> EXERCISE DATA:

- Opening Delimiter -

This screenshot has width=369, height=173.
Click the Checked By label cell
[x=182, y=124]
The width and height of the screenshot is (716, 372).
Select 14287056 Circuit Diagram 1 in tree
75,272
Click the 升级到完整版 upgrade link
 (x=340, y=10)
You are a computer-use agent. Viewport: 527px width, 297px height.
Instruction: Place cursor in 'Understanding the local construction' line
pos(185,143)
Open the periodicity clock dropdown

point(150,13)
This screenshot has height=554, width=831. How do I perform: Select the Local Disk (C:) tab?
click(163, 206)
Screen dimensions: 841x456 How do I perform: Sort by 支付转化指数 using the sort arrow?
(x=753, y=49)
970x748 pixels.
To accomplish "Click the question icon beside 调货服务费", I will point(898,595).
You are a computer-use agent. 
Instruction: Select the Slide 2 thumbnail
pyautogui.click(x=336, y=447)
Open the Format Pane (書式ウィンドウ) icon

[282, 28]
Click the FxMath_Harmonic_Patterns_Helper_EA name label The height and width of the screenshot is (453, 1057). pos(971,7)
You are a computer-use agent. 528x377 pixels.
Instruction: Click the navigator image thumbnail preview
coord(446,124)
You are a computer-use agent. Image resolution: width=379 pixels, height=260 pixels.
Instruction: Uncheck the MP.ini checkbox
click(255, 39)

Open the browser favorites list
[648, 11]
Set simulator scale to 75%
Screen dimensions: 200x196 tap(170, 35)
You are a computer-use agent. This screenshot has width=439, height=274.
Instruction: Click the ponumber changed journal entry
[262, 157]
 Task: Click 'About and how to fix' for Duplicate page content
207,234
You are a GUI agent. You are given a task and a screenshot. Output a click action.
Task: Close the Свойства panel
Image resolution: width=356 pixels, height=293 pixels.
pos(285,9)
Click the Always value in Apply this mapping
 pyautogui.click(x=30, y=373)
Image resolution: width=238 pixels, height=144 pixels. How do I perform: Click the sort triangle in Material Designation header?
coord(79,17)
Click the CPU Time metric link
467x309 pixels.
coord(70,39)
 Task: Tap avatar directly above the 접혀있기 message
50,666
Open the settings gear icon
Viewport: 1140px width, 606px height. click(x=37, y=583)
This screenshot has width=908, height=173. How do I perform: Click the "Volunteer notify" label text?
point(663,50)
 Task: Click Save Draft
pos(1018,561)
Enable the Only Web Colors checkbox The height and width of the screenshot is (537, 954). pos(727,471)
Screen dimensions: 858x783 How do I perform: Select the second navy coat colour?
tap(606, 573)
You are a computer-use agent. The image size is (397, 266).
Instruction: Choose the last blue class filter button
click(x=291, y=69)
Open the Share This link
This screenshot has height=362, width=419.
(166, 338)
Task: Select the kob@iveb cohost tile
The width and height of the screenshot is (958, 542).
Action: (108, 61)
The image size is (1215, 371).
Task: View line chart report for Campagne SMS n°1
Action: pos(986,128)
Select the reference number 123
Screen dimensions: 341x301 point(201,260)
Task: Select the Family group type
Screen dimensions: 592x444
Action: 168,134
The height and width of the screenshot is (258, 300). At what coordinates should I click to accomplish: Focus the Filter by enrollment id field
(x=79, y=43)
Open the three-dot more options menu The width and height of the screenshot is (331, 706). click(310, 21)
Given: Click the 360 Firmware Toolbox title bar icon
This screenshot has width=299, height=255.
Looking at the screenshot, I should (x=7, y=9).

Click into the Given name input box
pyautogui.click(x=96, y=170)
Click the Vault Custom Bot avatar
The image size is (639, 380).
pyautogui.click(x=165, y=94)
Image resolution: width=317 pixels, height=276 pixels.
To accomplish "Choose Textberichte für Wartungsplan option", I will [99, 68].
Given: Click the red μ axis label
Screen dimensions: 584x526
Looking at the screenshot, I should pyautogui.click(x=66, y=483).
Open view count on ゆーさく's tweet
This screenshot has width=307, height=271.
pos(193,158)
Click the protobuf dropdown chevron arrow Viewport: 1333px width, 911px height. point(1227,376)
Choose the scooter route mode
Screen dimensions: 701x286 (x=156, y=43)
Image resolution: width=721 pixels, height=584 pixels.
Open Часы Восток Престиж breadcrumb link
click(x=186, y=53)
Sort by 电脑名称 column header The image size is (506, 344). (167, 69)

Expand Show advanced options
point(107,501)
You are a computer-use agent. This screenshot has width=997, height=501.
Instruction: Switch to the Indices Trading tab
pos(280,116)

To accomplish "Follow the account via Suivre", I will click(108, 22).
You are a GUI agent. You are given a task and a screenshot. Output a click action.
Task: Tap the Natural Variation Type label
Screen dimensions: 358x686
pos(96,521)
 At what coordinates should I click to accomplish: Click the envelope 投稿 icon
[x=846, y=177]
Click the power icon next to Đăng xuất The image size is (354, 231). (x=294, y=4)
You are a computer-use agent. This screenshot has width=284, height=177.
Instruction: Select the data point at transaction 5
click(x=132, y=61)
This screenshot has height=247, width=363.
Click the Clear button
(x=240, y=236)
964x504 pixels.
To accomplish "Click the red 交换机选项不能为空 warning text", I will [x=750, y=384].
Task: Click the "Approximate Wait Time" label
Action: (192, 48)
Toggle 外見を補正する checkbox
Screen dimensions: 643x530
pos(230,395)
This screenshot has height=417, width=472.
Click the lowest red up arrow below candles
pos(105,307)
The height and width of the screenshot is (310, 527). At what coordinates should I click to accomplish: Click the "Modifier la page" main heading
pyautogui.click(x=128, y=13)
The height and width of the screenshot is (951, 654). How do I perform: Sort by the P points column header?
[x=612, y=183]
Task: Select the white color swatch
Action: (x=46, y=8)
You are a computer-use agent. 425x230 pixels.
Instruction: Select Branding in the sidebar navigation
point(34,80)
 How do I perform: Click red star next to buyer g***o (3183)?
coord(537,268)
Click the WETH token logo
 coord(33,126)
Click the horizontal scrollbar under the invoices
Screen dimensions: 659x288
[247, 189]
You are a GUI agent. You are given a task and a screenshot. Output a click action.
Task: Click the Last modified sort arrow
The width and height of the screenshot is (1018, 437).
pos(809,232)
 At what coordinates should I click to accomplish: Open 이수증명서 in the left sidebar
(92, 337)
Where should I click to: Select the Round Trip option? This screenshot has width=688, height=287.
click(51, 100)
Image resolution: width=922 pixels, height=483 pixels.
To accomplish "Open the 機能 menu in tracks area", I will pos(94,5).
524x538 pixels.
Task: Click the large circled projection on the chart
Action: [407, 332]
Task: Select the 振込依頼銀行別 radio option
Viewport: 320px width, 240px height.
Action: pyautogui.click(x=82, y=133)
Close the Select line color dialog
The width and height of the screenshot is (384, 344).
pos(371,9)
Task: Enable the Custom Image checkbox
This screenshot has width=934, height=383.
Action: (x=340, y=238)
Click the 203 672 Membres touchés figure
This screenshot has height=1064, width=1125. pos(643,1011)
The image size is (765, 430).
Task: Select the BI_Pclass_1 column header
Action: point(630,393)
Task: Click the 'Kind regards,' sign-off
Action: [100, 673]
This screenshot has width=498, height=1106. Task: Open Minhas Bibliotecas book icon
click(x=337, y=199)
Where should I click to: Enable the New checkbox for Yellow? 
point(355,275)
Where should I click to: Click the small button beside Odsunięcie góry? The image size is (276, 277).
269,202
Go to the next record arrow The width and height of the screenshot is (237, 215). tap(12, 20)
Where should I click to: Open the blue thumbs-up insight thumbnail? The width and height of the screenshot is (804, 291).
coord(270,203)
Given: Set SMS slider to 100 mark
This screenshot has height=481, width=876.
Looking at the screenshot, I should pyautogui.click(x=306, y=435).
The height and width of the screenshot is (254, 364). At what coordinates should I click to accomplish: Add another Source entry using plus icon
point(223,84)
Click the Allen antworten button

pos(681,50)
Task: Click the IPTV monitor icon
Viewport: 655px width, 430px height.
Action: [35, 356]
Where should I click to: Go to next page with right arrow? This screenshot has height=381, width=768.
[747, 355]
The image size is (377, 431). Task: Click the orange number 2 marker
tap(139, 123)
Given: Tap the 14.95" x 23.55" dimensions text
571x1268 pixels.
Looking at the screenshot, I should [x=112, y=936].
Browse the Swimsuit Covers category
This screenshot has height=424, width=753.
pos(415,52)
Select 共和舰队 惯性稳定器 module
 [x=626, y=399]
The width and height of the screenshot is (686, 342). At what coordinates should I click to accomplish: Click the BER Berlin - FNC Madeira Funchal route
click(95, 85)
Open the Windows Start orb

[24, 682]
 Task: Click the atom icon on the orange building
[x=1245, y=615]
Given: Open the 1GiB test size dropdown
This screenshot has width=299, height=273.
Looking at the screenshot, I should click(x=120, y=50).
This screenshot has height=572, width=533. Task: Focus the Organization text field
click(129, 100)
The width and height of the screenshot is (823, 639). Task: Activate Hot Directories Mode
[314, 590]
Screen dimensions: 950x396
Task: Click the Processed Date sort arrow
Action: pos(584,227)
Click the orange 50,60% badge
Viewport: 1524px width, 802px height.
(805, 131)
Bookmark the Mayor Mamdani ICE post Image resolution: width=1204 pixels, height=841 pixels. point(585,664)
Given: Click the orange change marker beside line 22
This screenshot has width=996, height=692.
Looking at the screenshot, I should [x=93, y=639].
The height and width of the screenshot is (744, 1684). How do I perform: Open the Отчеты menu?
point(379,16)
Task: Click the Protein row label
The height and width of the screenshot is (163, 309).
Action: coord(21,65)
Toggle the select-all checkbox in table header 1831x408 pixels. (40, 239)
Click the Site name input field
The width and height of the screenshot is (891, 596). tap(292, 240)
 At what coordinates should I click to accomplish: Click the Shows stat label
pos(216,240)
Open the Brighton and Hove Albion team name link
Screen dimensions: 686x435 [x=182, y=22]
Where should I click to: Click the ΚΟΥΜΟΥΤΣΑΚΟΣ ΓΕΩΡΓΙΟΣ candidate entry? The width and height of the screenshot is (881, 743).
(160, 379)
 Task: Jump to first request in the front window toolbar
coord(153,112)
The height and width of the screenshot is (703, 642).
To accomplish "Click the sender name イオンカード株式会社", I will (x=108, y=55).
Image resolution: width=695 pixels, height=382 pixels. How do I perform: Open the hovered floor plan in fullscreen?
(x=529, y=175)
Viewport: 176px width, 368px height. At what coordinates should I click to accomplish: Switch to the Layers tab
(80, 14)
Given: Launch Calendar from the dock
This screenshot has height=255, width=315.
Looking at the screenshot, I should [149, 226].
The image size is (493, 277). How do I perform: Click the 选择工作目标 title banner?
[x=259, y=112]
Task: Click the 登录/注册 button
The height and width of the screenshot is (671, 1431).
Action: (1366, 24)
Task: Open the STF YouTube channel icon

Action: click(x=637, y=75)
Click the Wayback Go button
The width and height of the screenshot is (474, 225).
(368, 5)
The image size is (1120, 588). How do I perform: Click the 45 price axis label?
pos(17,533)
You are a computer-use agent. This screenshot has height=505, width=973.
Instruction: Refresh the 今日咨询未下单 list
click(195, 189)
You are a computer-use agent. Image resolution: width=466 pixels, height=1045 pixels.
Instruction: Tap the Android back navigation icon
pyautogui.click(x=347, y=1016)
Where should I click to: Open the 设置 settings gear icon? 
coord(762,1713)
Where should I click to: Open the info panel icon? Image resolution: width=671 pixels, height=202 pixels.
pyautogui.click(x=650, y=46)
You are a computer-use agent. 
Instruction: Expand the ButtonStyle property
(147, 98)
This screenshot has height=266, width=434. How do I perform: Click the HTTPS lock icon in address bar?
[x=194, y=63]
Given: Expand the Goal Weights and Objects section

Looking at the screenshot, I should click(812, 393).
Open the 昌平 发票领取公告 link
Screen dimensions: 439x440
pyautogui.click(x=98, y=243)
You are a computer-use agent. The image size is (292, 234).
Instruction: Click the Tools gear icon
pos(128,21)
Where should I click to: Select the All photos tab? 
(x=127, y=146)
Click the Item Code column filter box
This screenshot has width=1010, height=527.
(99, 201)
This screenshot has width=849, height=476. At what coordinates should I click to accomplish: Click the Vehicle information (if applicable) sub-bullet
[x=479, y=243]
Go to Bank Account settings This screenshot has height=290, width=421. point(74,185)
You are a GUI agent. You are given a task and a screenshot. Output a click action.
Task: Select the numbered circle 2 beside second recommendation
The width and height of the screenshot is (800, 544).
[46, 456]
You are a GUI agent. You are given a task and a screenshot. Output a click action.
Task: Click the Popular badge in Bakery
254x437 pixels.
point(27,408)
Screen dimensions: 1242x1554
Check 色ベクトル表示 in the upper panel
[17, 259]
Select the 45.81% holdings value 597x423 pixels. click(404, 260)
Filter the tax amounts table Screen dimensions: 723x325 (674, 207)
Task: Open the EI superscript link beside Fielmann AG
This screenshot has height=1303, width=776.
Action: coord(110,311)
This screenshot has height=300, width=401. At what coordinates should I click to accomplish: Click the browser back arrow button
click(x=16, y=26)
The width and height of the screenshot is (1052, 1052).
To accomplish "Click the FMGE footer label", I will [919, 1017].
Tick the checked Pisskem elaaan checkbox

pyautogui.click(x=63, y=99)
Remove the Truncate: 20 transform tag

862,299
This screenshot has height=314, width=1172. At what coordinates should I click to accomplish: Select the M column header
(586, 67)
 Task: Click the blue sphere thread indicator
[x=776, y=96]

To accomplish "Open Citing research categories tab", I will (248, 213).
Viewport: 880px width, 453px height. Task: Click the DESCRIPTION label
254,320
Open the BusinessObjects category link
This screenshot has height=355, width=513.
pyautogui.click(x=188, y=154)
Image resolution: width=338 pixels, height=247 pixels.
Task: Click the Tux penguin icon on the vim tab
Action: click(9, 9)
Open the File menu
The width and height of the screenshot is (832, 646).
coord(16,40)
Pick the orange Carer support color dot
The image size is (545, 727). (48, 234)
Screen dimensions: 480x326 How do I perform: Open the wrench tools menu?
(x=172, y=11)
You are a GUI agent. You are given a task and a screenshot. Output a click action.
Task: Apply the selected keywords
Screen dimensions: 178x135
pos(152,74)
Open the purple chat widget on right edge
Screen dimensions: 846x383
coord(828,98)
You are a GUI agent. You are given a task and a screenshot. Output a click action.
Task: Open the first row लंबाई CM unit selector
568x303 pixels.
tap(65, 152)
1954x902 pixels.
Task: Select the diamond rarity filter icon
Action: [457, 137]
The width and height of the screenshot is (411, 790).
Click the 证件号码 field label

- Closing Delimiter -

> YOUR GOAL:
Restate, without alteration, the lines of the material above that begin at the one containing "Pick the orange Carer support color dot" and run through its last line.

> RESULT OF THIS TASK:
Pick the orange Carer support color dot
The image size is (545, 727). (48, 234)
Screen dimensions: 480x326 How do I perform: Open the wrench tools menu?
(x=172, y=11)
You are a GUI agent. You are given a task and a screenshot. Output a click action.
Task: Apply the selected keywords
Screen dimensions: 178x135
pos(152,74)
Open the purple chat widget on right edge
Screen dimensions: 846x383
coord(828,98)
You are a GUI agent. You are given a task and a screenshot. Output a click action.
Task: Open the first row लंबाई CM unit selector
568x303 pixels.
tap(65, 152)
1954x902 pixels.
Task: Select the diamond rarity filter icon
Action: [457, 137]
The width and height of the screenshot is (411, 790).
Click the 证件号码 field label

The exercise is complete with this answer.